I never remember wanting to be a princess or an astronaut or a mermaid...When I was six years old I had no clue what I wanted to be when I grew up. When I was little that was never a question I liked hearing and even now I still don’t like having to answering it. My six-year-old mind thought that if I answered their question I would be stuck doing whatever my answer was forever. I don’t like feeling stuck or trapped. Who does? I think that is the reason I still don’t like answering that question, I don’t feel like it gives me the flexibility to change my mind.
When I was little I always wanted to color or make something instead of playing with toys. I remember thinking that if I played with the toys I would have to pick them all back up when I was done and I would have nothing to show for what I had done all day. But if I made something I could give it to someone or it could go up on the refrigerator and I would have something tangible left from my activities of the day. For the most part, I think this is still the mindset I have now. I’m still making and creating things and for the last nine or ten years I have been selling the things I have made at craft sales. I really enjoy the whole process: coming up with an idea, working on it, seeing the finished product and the seeing someone take it home. I think that is something I would like to grow and see what else I can do with it. Even though I didn’t know it at the time, when I was little I already had an idea about what I wanted to do.
Another path I am considering is dance. Six-year-old me had no plan of this; it was a thought that probably never crossed my mind. In fact, when I was six years old, my sister and some of my friends started taking a dance class. I was too scared to join. I only started taking the class because I felt left out. And even thought I stated dancing when I was fairly young, I didn’t receive any real technical training until high school, which means a lot of hard work and playing catch-up.
Much like when I was six, I don’t know what I want to do when I grow up. Even though I don’t have a specific plan just yet, I think I have a good start. I try to take each day as it comes and not worry too much about the future. I love what one of my dance teachers said, “I think you just have to keep planting seeds and see what God does with those seeds.” I think that’s exactly what I am doing.

• RECORD SET:

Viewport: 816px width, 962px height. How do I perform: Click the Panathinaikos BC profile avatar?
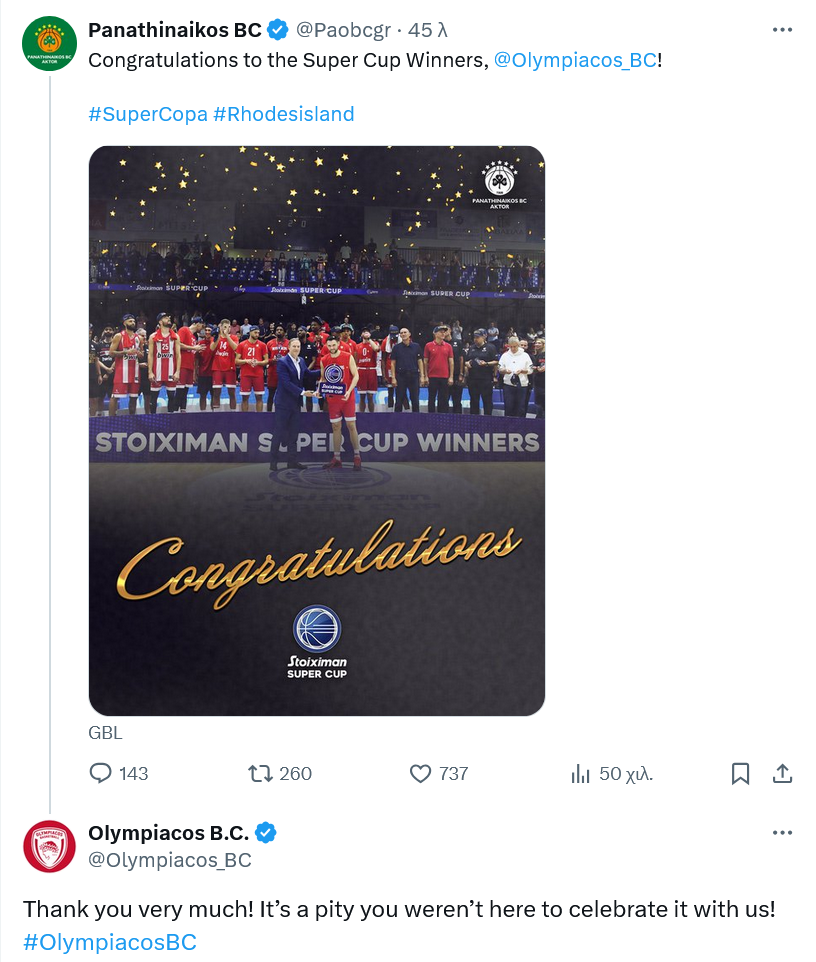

* * *

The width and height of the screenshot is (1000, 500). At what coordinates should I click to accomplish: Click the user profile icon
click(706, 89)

• DIRECTIVES:
• A. According to the essay, for how long has the writer been selling handmade things at craft sales?
• B. Decide whether each statement agrees with the essay. Answer yes or no for each, quoting the deciding words. (i) The writer joined the dance class as soon as the sister and friends started it. (ii) As a child, the writer preferred coloring or making things to playing with toys. (iii) The writer had real technical dance training before high school.
• C. Reproduce everything in the essay from "I never remember" down to "change my mind.".
The entries are separate material and have no connection to the essay.

• FULL SOLUTIONS:
• A. For the last nine or ten years.

• B.
(i) No: "I was too scared to join."
(ii) Yes: "When I was little I always wanted to color or make something instead of playing with toys."
(iii) No: "I didn’t receive any real technical training until high school"

• C.
I never remember wanting to be a princess or an astronaut or a mermaid...When I was six years old I had no clue what I wanted to be when I grew up. When I was little that was never a question I liked hearing and even now I still don’t like having to answering it. My six-year-old mind thought that if I answered their question I would be stuck doing whatever my answer was forever. I don’t like feeling stuck or trapped. Who does? I think that is the reason I still don’t like answering that question, I don’t feel like it gives me the flexibility to change my mind.